The practical consequences of the Administrative State are limited not only by legal and constitutional considerations, but by less arbitrary ones as well. Bureaucracies quite simply, and as a general rule, get worse the longer they exist. This is because they are subject to corrupting incentives that cannot be changed by “law”:
- Everyone likes things that make their jobs easier; give bureaucrats discretion and they will use it to make their jobs easier, even if it frustrates the purposes of those jobs in the first place.
- Turf guarding. Bureaucracies have survival instincts, and these affect their operation. Give bureaucracies discretion and they will expand as a matter of self-preservation and self-perpetuation, regardless of the public benefit or detriment.
- Insularity. Stuff a bureaucrat into a life tenure and his or her world gradually shrinks to the limits of the bureaucratic fiefdom. The external becomes the extraneous, and bureaucracies become unmoored from the common interest.

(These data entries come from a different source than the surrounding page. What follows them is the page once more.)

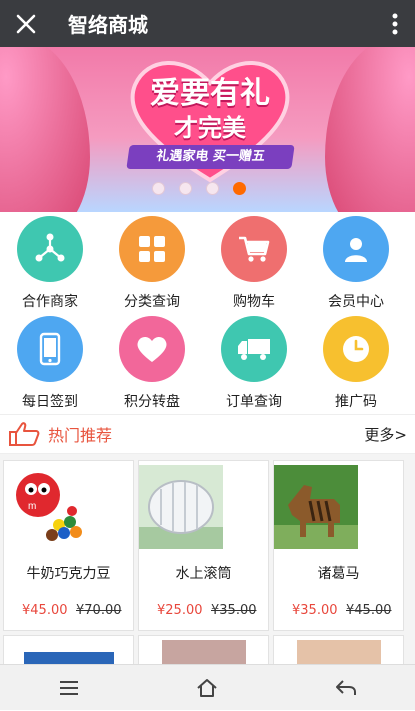 Image resolution: width=415 pixels, height=711 pixels. I want to click on heart-icon, so click(152, 349). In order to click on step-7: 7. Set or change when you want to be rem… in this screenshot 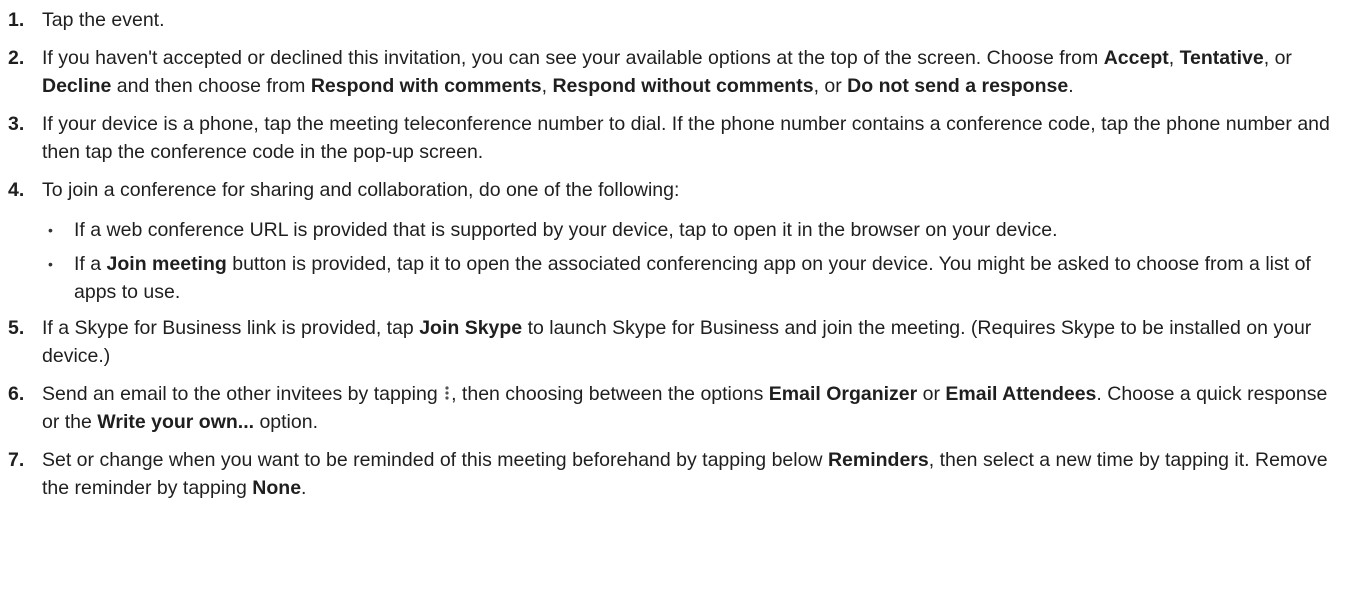, I will do `click(674, 474)`. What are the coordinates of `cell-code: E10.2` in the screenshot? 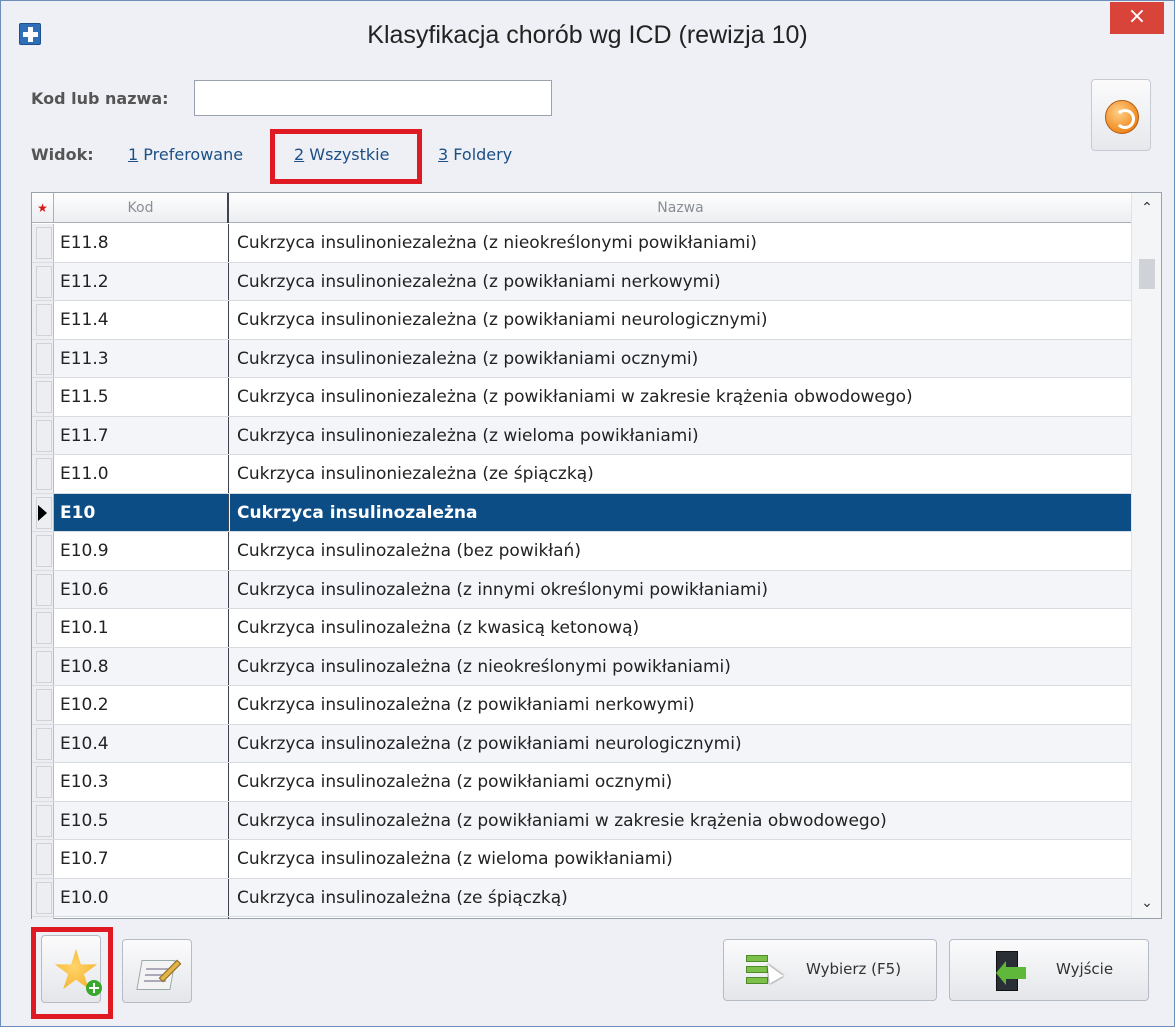 It's located at (142, 705).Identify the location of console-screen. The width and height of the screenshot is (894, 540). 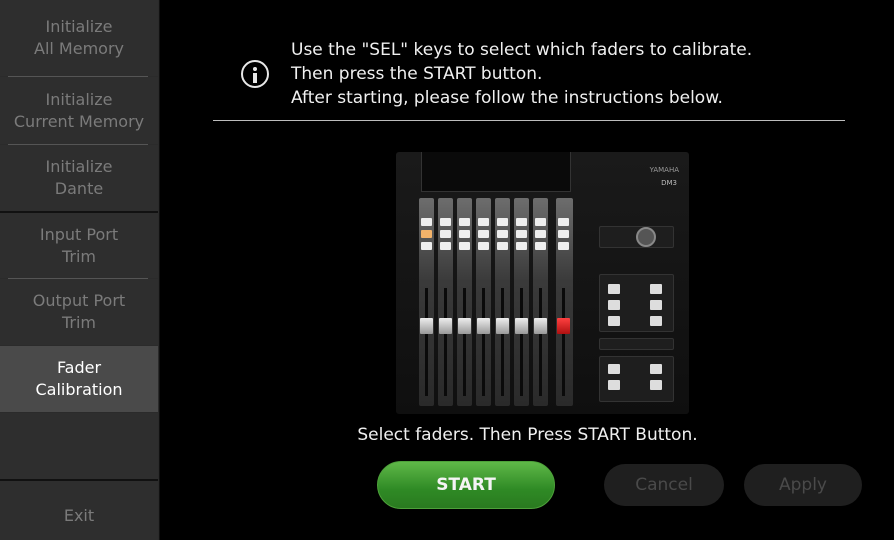
(496, 172).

- Loss of proportion. Bureaucracies breed petty tyrants, for whom authority becomes a substitute for common sense.
-Risk aversion. Bureaucracies become more and more intolerant of risk as they age, to the point that obscuring responsibility, dodging accountability and suppressing any activity that may require a tough decision eventually become the guiding principles.
These influences arise from common psychology, rather than any particular ideology or political philosophy. All “administrative states” eventually become inefficient, sclerotic, senseless, abusive and obsolete. The more authority that is delegated to them, the faster they become so.